Es una buena muestra de lo "sublime americano". La perspectiva es que lo sublime como amenaza no es lo extraordinario que rompe con lo cotidiano sino que surge de ahí, está agazapado dentro. De ahí el comienzo con imágenes de normalidad: el autobús de bomberos al principio y final de la película, con la figura que saluda sonriente; también las flores que abren y cierran la película; la presentación de la típica casa americana y el padre regando. El punto de transición es la madre tomando tranquilamente el té y que mira un película de gangsters en la televisión, el revolver que avanza. El protagonismo de la manguera, algo que se tuerce, retuerce. El accidente del padre. La violencia, como una enfermedad, empieza a salir.
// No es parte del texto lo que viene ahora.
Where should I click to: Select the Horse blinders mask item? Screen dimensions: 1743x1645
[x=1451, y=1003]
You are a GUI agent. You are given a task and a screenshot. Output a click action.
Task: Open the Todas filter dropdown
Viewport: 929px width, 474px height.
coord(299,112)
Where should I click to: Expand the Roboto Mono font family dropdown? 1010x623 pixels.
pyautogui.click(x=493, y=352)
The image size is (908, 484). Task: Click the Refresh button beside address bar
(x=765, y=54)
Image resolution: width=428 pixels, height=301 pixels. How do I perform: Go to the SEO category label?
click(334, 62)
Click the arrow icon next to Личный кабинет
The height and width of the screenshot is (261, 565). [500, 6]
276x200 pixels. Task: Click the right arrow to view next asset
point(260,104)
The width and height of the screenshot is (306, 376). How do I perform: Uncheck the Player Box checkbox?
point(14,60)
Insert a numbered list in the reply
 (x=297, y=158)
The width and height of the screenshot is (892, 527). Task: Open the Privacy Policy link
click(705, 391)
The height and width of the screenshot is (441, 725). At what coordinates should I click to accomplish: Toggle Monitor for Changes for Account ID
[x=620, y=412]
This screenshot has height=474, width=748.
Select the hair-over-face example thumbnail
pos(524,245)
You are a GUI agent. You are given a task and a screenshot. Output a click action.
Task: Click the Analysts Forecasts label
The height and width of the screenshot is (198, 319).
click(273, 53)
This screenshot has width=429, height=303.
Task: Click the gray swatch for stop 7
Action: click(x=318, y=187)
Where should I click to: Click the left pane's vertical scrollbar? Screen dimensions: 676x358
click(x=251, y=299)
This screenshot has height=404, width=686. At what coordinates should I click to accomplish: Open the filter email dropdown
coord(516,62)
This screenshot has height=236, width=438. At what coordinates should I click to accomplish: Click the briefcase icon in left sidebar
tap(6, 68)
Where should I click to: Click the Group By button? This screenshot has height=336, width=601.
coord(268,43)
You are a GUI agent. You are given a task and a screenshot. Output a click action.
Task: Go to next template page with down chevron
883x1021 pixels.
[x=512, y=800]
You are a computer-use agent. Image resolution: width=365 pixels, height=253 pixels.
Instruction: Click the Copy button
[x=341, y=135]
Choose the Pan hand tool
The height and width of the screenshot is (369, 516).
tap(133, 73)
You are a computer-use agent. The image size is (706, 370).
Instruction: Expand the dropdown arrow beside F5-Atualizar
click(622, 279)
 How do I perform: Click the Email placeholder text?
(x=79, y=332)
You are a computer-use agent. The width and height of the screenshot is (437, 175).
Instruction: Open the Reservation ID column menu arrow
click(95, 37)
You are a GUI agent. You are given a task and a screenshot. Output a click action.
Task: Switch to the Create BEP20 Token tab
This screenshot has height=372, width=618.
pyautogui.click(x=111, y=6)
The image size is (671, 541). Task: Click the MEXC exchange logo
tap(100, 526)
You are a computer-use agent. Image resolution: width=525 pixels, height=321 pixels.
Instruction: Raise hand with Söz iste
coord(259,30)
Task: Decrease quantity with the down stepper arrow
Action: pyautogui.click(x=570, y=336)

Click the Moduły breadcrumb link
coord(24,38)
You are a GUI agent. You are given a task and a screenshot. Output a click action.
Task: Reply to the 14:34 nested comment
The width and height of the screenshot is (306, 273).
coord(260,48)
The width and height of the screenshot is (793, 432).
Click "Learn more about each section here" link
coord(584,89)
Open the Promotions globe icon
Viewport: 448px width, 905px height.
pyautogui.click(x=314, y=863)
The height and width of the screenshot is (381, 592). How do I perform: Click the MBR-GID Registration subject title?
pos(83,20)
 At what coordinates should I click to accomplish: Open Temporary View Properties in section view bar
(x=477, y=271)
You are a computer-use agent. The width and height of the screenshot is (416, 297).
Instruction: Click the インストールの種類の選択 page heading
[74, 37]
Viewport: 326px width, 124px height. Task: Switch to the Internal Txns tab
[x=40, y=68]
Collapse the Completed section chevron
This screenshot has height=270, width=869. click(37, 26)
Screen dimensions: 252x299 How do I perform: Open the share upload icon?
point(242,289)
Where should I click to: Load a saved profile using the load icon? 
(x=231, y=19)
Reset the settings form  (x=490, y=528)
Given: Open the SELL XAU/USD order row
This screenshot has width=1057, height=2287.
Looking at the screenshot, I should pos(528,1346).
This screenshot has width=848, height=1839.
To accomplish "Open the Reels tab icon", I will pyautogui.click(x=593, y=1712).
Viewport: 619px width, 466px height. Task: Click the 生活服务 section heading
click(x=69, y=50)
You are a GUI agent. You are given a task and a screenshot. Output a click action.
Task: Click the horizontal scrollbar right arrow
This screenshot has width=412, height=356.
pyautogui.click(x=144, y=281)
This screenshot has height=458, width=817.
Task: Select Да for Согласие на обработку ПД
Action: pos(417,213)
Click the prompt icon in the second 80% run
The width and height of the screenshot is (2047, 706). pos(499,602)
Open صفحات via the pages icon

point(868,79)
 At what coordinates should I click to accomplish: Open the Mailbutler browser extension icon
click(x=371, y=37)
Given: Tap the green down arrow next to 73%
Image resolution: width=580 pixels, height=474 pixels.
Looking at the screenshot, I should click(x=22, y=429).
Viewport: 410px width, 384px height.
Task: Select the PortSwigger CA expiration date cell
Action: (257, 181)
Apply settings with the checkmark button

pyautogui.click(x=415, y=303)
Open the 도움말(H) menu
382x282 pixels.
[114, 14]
El viaje comienza con las palabras de Jeffrey Beaumont a su rubia amiga: “a veces hay ocasiones en la vida de adquirir saber y experiencias. A veces hay que arriesgar algo”. No es consciente de los riesgos del conocimiento. El segundo romanticismo descubre en propia carne que esa tierra firme que anhela el primero es el escenario del naufragio, que el fondo es un abismo.
Lynch refleja en su obra los dos romanticismos haciendo con el segundo un comentario irónico del primero. Sandy llora sin consuelo en su habitación decorada hasta donde permite la cursilería, exclamando “¿Qué ha sido de mis sueños dorados?”. De ese mundo en el que, como en el primer romanticismo, se encuentran hermanados lo verdadero, lo bello y lo bueno. Se adquiere conocimiento, pero lo que se ve no es ni bello ni bueno. El viaje les introduce en un mundo de drogas, sexo y violencia donde reina el caos del psicópata Frank. Los sueños son ahora pesadillas. A la postre se cumplen de manera edulcorada esos sueños. Y el final feliz no puede por menos de resultar irónico: "tal vez hayan vuelto los jilgueros". Es una especie de kitsch que le acerca a Kundera, y que impide creer en esa falsa reconciliación.
Las dos caras del romanticismo, las dos opciones de la intimidad están aquí, en la misma narrativa y en el mismo personaje. Jeffrey tiene en sus comienzos el aire tontorrón de Enrique de Ofterdingen, al que le ha ido todo aburridamente bien en una existencia provinciana. Pero como si fuera un personaje femenino de los Himnos a la Noche de Novalis, Sandy viene de la noche, primero su voz, luego su figura rubia y virginal. Y partir de ahí se desencadena todo. Ir a ella significa la seguridad de la vida burguesa, pero también la imposibilidad de sustraerse a la otra pasión, la de la morena, la cantante Dorothy Vallens. El viaje a la intimidad es a la contradicción humana, que consiste en opuestos irreductibles, pero con los que hay que convivir. A lo que se niega la razón, en virtud del principio de no contradicción, es precisamente la materia de la lógica del sentimiento. Y ésta es ya en el segundo romanticismo la lógica de la máxima lucidez, o para hablar en términos de Thomas Bernhard la lógica del trastorno.
Un paseo más lejos en las imágenes lleva a las escenas de vampirismo en Dune. Es la violencia ritualizada. El agua de vida, la especia, es el conjuro de la violencia mediante la violencia que traerá el Ser Supremo. Así se cierra el idilio de la denuncia del idilio.